This afternoon, Facebook and Twitter have been alive with reports of the city shutting down the Art House at 1614 Esplanade Ave. and attempting to evict its residents. The spectacle of the Art House’s Facebook page is an awkward one as everybody’s up in arms and saying what should and shouldn’t happen despite a an almost complete lack of legal knowledge (judging by the posts). Gambit‘s Alejandro de los Rios must have slept through the Nagin years when he wrote, “Chalk this up as one of the absolute worst decisions made by a city government in, well, ever.”
One person that I assume is a resident writes, “The city of NOLA just took a big bite out of its own culture”. On it’s face, that’s a lot of hype unless they’re hiding spy boys or clarinet players in the tree, but it’s not way far off. Given the importance of freaks and heads to the popularizing of New Orleans’ street music culture, counterculture enterprises are a valuable, overlooked part of the city’s history.
You’d think this is a case of The Man busting the poor, innocent little guy judging by the Facebook page. “This place was just beautiful,” one person wrote (verbatim, errors preserved). “This is the house of the rising sun, its more than just a venue for parties, its a historical and cultural landmark. we cannot let hm to do this to the house and the wonderful people who live there.” But the Treme neighborhood association told its members to call NOPD “to report an infraction, i.e. loud music, open fights, excessive trash thrown on street and/or neutral ground, damage to proporty of residents or vehicles in neighborhood.” Funny how really cool parties aren’t always really cool for the neighbors and one man’s treasure’s another’s nuisance.
All the overheated drama of youth aside, if the residents are being run out today without a chance to find new living quarters, that’s morally if not legally wrong (I know I’m not a lawyer and won’t speculate). Unfortunately, the story emphasizes the degree to which city government protects itself first, property values second, everything else third. The same dynamic that was at play in regards to the Mid-City Bonfire is manifested here. An underground phenomenon that existed outside of conventional capitalist forces bubbled up into the city’s consciousness (in this case, due to the Gambit cover story) and forced the city to deal with it. Like the bonfire, the issues connected to the house are real in one sense but overrated in others. At the bonfire, for instance, the chances of someone getting hurt were real, but in over a decade of going to the bonfire, I never saw anyone hurt. Similarly, drinking in a tree 50 feet off the ground sounds risky, but if partygoers weren’t surviving that, the parties would have ended or changed.

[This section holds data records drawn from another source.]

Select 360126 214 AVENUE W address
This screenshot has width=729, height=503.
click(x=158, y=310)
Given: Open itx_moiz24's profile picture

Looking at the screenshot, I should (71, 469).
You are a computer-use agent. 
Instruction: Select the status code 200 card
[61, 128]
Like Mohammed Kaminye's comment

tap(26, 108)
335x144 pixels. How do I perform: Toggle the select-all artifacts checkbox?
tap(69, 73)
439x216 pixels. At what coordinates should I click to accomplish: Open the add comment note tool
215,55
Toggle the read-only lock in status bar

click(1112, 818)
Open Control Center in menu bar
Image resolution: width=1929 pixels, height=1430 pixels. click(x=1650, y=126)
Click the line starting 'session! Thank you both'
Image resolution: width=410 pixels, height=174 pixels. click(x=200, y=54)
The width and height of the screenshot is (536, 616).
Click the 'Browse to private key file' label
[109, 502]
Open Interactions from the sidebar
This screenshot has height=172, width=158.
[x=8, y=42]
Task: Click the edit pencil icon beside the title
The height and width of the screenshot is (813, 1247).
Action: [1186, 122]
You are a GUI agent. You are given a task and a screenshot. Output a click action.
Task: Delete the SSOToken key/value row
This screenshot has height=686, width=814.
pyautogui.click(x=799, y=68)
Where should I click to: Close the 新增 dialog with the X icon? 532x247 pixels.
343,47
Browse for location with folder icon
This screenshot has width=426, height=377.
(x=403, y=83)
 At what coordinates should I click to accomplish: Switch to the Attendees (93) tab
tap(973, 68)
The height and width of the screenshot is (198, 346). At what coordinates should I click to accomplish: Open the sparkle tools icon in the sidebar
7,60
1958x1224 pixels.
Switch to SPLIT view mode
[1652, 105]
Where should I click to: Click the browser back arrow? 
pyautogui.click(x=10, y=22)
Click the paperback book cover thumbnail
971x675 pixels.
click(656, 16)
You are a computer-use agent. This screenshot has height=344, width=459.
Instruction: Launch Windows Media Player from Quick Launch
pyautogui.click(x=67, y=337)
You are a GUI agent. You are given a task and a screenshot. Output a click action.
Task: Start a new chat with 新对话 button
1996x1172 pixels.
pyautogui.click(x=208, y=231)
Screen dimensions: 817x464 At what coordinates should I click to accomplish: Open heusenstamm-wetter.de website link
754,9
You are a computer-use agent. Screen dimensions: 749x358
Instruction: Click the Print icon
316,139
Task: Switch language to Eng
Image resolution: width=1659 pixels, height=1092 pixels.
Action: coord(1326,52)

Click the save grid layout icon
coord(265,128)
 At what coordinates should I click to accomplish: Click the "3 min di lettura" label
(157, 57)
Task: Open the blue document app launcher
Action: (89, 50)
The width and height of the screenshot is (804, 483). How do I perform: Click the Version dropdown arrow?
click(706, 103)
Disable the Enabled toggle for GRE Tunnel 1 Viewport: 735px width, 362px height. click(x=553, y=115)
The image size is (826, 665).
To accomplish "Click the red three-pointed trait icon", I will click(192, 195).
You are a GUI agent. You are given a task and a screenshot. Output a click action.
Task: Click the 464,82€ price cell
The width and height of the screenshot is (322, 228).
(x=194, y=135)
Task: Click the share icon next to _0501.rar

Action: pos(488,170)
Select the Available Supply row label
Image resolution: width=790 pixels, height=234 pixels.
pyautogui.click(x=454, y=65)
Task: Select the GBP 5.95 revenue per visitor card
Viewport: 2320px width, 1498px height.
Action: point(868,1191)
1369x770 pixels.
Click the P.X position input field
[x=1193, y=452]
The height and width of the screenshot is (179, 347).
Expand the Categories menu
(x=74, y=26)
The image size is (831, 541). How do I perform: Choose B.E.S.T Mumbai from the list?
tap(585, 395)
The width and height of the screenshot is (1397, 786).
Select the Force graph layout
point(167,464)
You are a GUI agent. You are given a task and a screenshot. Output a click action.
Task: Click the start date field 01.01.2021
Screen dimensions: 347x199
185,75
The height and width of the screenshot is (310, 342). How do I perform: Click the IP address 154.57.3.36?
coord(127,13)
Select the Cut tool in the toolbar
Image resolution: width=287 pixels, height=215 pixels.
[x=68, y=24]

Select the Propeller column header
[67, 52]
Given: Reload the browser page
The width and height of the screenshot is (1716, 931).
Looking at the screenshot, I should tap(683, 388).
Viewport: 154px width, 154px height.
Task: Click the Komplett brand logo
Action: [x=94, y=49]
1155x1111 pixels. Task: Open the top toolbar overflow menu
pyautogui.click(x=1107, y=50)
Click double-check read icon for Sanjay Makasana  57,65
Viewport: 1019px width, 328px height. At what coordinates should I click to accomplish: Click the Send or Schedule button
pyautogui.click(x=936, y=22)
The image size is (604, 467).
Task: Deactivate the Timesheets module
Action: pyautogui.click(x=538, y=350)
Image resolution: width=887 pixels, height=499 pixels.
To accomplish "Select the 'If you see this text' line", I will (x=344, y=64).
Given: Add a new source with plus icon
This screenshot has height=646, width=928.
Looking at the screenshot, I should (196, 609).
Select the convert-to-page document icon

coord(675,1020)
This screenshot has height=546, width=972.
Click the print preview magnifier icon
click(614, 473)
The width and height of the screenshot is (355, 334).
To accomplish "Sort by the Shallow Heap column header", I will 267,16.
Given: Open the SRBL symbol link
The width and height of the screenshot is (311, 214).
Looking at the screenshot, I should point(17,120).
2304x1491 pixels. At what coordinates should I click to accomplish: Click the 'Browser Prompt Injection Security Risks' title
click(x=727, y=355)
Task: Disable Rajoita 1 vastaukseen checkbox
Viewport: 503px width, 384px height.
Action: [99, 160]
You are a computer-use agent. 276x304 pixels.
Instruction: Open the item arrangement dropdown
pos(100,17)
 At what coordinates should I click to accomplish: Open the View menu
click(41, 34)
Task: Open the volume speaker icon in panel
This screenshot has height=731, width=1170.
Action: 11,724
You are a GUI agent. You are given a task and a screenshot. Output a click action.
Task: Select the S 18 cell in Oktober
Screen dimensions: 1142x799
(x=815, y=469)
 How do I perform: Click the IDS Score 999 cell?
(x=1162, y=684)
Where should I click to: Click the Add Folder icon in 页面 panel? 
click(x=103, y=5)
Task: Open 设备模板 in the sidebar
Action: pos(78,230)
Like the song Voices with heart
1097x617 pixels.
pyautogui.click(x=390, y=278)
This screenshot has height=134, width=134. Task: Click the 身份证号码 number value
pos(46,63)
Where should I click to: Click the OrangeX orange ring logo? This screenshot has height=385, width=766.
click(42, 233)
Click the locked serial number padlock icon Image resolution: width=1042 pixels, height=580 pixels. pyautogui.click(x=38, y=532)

New Orleans (and to be fair, most cities, I suspect) doesn’t handle things that don’t fit neatly in a priority system that doesn’t put property values and money at the top. An arts collective certainly fits that bill, particularly one with social and aesthetic underpinnings borne out of rave and DJ culture. When in doubt, it will always side with homeowners against art expressions that aren’t easily commodified and the non-conformists who make them. And if the residents and partygoers are honest, they’d admit that the outside-the-law dimension was part of the buzz.
Really, the biggest mystery connected to the Art House raid is the seeming surprise that everyone has that they were raided. A proposed three-day festival for this weekend was nixed by the city, so the Art House tried to replace it with a one-night benefit-which would still amount to a smaller version of the thing the city already said no to. Like the Mid-City Bonfire, everyone who went to the Art House and visited it had to know that the days of such an unconventional space are numbered. Really, the success of the Art House is that it ever happened at all. That’s cold comfort when you’re facing eviction, but anybody who thought they’d grow old there was delusional.